If signatures verification is successful, then the verification process diverges based on whether the slot is associated with a ticket according to the on-chain state.

6.9.1. Primary Method

For slots tied to a ticket, the primary verification method is employed. This method verifies ticket ownership using the TicketId associated to the slot.

    let ticket_id = vrf_signed_output(seal_signature);
    ASSERT(ticket_id == expected_ticket_id);

With expected_ticket_id the ticket identifier committed on-chain in the associated TicketBody.

6.9.2. Secondary Method

If the slot doesn’t have any associated ticket, then the authority_index contained in the ClaimData must match the one returned by the procedure outlined in section 6.8.2.

6.10. Randomness Accumulator

The randomness accumulator is updated using the randomness_source signature found within the ClaimData object. In particular, fresh randomness is derived and accumulated after block execution as follows:

    let fresh_randomness = vrf_signed_output(claim.randomness_source);  
    randomness_buffer[0] = BLAKE2(CONCAT(randomness_buffer[0], fresh_randomness));

7. Drawbacks

None

8. Testing, Security, and Privacy

It is critical that implementations of this RFC undergo thorough rigorous testing. A security audit may be desirable to ensure the implementation does not introduce emergent side effects.
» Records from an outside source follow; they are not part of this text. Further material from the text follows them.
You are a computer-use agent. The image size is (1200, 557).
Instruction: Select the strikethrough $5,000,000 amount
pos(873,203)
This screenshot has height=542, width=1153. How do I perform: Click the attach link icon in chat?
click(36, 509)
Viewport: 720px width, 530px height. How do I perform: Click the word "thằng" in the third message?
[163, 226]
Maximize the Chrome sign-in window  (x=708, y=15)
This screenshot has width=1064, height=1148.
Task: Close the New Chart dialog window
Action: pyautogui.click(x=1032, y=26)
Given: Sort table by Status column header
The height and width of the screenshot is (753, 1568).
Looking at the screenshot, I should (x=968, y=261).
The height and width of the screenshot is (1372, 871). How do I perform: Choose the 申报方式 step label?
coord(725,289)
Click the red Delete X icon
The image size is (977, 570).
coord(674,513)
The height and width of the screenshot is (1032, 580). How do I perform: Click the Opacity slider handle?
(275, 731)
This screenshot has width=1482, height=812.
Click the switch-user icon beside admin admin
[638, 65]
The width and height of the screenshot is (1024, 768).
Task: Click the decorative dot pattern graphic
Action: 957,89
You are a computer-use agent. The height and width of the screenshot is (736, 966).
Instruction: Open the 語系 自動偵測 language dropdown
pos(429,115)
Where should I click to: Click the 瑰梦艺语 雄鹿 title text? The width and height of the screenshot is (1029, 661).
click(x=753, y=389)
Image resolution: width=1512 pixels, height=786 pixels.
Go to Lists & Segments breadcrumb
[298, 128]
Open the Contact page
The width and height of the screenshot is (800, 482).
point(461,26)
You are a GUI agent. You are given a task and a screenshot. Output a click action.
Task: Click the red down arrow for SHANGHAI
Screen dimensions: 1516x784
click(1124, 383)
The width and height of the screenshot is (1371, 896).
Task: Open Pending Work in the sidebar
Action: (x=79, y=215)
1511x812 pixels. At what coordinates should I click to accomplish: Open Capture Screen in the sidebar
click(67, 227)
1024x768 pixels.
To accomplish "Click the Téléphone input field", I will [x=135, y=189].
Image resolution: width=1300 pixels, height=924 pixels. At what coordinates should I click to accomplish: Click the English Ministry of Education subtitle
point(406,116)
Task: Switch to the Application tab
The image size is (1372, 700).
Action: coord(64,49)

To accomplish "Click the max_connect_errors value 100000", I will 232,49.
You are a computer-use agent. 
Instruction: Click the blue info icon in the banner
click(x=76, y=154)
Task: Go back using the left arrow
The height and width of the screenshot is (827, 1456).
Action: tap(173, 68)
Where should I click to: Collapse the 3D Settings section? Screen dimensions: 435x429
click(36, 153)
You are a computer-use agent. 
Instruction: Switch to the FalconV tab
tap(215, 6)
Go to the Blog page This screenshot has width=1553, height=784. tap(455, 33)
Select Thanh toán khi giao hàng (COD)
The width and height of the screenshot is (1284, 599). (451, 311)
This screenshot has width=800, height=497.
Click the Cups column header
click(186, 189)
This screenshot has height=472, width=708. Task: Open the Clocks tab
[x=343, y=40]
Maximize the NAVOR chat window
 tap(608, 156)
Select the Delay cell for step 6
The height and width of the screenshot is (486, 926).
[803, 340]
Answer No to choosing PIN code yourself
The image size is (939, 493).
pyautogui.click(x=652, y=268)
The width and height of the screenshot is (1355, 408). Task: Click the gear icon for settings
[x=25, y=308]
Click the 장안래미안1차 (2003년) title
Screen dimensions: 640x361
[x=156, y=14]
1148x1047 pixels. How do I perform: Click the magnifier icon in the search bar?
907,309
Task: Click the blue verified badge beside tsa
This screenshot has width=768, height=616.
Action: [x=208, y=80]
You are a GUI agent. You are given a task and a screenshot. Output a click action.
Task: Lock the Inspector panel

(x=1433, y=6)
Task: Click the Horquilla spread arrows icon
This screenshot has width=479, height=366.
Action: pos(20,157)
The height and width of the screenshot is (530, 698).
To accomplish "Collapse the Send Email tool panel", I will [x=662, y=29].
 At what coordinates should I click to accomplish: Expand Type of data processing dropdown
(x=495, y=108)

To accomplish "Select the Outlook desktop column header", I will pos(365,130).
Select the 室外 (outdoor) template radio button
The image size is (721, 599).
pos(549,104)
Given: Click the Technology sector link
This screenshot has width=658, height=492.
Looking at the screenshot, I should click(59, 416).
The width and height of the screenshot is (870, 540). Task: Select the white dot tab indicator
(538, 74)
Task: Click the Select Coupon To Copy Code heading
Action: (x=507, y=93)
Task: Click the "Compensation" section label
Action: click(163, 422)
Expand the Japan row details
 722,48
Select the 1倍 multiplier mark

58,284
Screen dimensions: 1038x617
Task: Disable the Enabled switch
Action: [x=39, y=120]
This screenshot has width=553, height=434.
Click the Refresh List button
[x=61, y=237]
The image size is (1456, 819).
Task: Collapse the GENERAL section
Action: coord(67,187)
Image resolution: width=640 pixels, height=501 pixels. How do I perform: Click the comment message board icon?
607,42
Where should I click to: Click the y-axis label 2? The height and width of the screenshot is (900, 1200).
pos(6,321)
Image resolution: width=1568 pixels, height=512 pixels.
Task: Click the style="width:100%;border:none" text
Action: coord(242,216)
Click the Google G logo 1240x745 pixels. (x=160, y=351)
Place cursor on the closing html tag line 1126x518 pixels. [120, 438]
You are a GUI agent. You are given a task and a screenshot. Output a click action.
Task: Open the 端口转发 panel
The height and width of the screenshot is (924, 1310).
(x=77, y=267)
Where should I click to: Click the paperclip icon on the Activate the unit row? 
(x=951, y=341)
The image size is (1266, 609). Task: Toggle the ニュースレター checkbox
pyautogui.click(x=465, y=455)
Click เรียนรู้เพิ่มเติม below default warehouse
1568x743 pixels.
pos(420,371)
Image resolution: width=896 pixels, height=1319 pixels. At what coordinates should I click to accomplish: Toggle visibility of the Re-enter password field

9. Performance, Ergonomics, and Compatibility

9.1. Performance

Adopting Sassafras consensus marks a significant improvement in reducing the frequency of short-lived forks which are eliminated by design.

Forks may only result from network disruption or protocol attacks. In such cases, the choice of which fork to follow upon recovery is clear-cut, with only one valid option.

9.2. Ergonomics

No specific considerations.

9.3. Compatibility

The adoption of Sassafras affects the native client and thus can’t be introduced via a “simple” runtime upgrade.

A deployment strategy should be carefully engineered for live networks. This subject is left open for a dedicated RFC.

10. Prior Art and References

11. Unresolved Questions

None

While this RFC lays the groundwork and outlines the core aspects of the protocol, several crucial topics remain to be addressed in future RFCs.

12.1. Interactions with On-Chain Code

  • Storage: Types, organization and genesis configuration.

  • Host interface: Interface that the hosting environment exposes to on-chain code (also known as host functions).

  • Unrecorded on-chain interface. Interface that on-chain code exposes to the hosting environment (also known as runtime API).

  • Transactional on-chain interface. Interface that on-chain code exposes to the World to alter the state (also known as transactions or extrinsics in the Polkadot ecosystem).

12.2. Deployment Strategies

  • Protocol Migration. Investigate of how Sassafras can seamlessly replace an already operational instance of another protocol. Future RFCs may focus on deployment strategies to facilitate a smooth transition.

12.3. ZK-SNARK Parameters

  • Parameters Setup: Determine the setup procedure for the zk-SNARK SRS (Structured Reference String) initialization. Future RFCs may provide insights into whether this process should include an ad-hoc initialization ceremony or if we can reuse an SRS from another ecosystem (e.g. Zcash or Ethereum).

12.4. Anonymous Submission of Tickets.

  • Mixnet Integration: Submitting tickets directly to the relay can pose a risk of potential deanonymization through traffic analysis. Subsequent RFCs may investigate the potential for incorporating mix network protocol or other privacy-enhancing mechanisms to address this concern.